Years ago it took me an hour to work with a phobia. Then when we learned more about how a phobia works, we announced the ten–minute phobia cure. Now I've got it down to a few minutes. Most people have a hard time believing that we can cure a phobia that fast. That's really funny, because I can't do it slowly. I can cure a phobia in two minutes, but I can't do it in a month, because the brain doesn't work that way. The brain learns by having patterns go by rapidly. Imagine if I gave you one frame of a movie every day for five years. Would you get the plot? Of course not. You only get the meaning of the movie if all those pictures go by really fast. Trying to change slowly is like having a conversation one word a day.
Man: How about practice, then? When you create a change once, like with Joan, does she have to practice?
No. She's already changed, and she won't have to practice, or think about it consciously. If change work is hard, or takes much practice, then you're going about it in the wrong way, and you need to change what you're doing. When you find a path without resistance, you're combining resources, and doing it once is plenty. When Joan went into the elevator during the break, she didn't have to try not to be terrified. She was already changed, and that new response will last as well as the original terror.
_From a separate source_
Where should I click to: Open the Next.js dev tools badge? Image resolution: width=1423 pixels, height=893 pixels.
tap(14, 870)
One of the nice things about someone with a phobia is that she's already proved that she's a rapid learner. Phobics are people who can learn something utterly ridiculous very quickly. Most people tend to look at a phobia as a problem, rather than as an achievement. They never stop to think, "If she can learn to do that, then she should be able to learn to do anything."
It always amazed me that someone could learn to be terrified so consistently and dependably. Years ago I thought, "That's the kind of change I want to be able to make," That led me to wonder, "How could I give someone a phobia?" I figured that if I couldn't give someone a phobia, I couldn't be really methodical about taking it away.
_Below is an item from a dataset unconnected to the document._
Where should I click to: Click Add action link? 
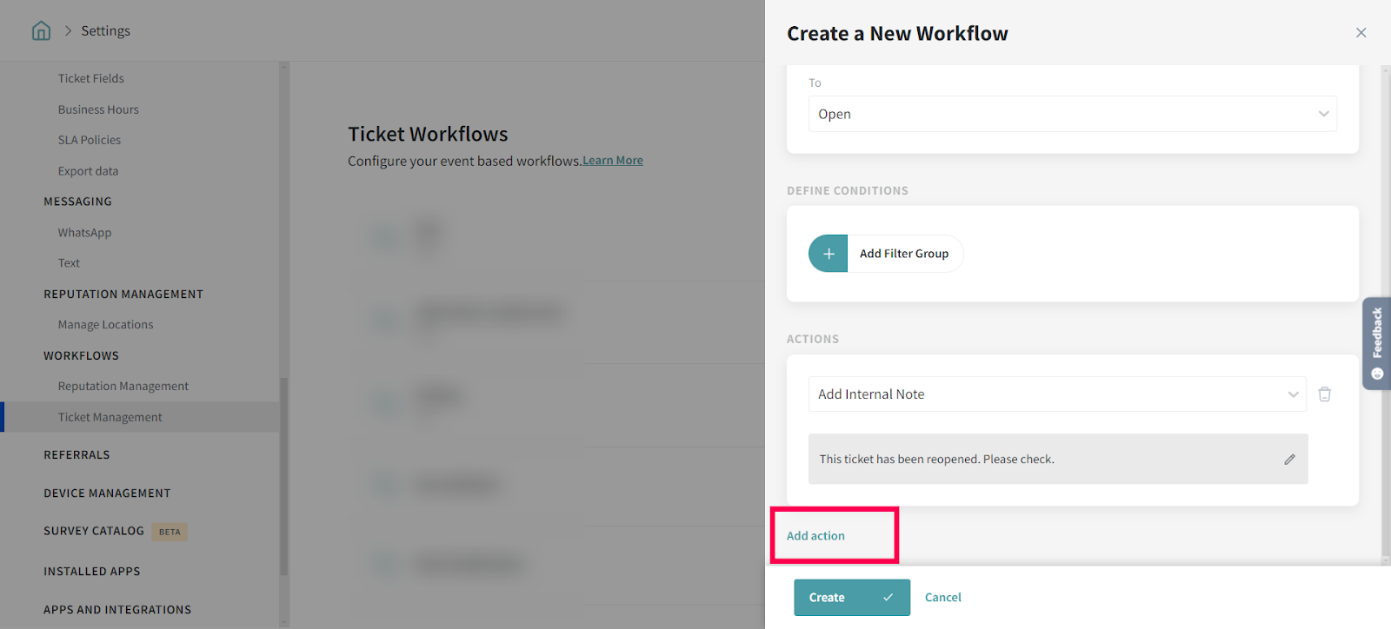coord(815,536)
If you accept the idea that phobias can only be bad, that possibility would never occur to you. You can make pleasant responses just as strong and dependable as phobias. There are things that people see and light up with happiness every single time — newborns, or very small children will do it for nearly every one. If you don't believe it, I have a challenge for you: find the toughest, meanest–looking dude you can find, put a small baby in his arms and have him walk around inside a supermarket. You follow a couple of steps behind and watch how people respond.
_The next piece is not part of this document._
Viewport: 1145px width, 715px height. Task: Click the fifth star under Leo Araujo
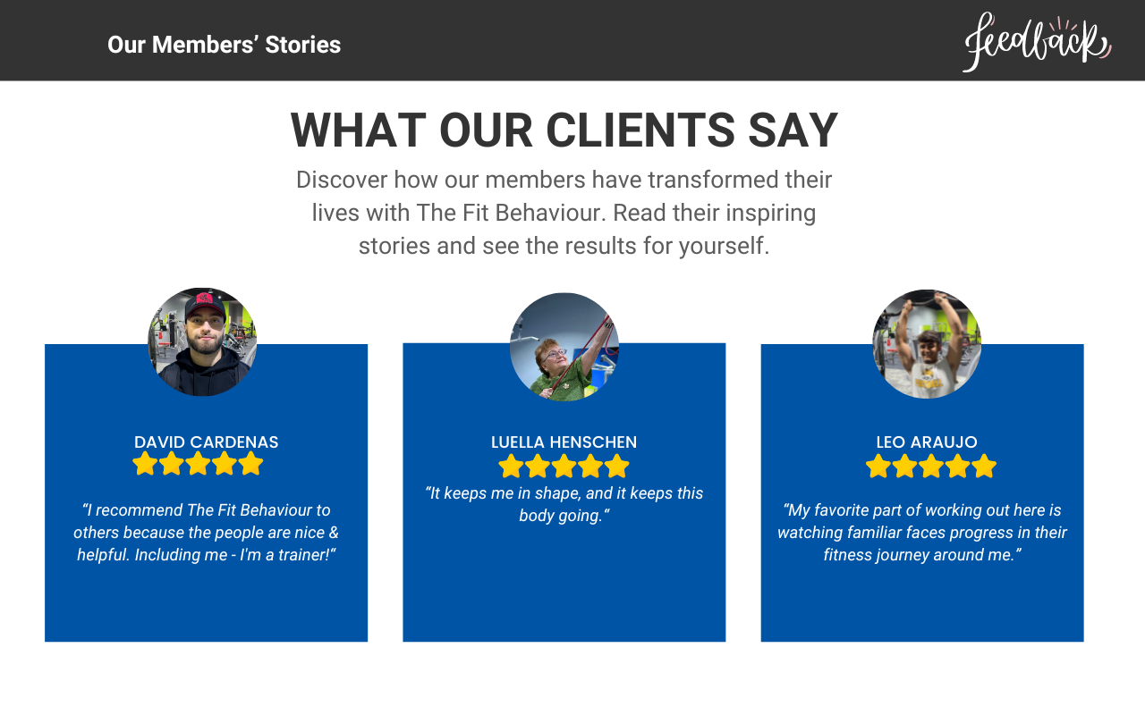click(x=983, y=467)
I want to warn you about something, however: the phobia cure takes away feelings, and it will work for pleasant memories, too. If you use the same procedure on all your loving memories of being with someone, you can make that person into just as neutral an experience as an elevator! Couples often do this naturally when they get divorced. You can look at that person you once loved passionately, and have no feelings about her whatsoever. When you recall all the nice things that happened, you'll be watching yourself have fun, but all your nice feelings will be gone. If you do this when you're still married, you're really in trouble.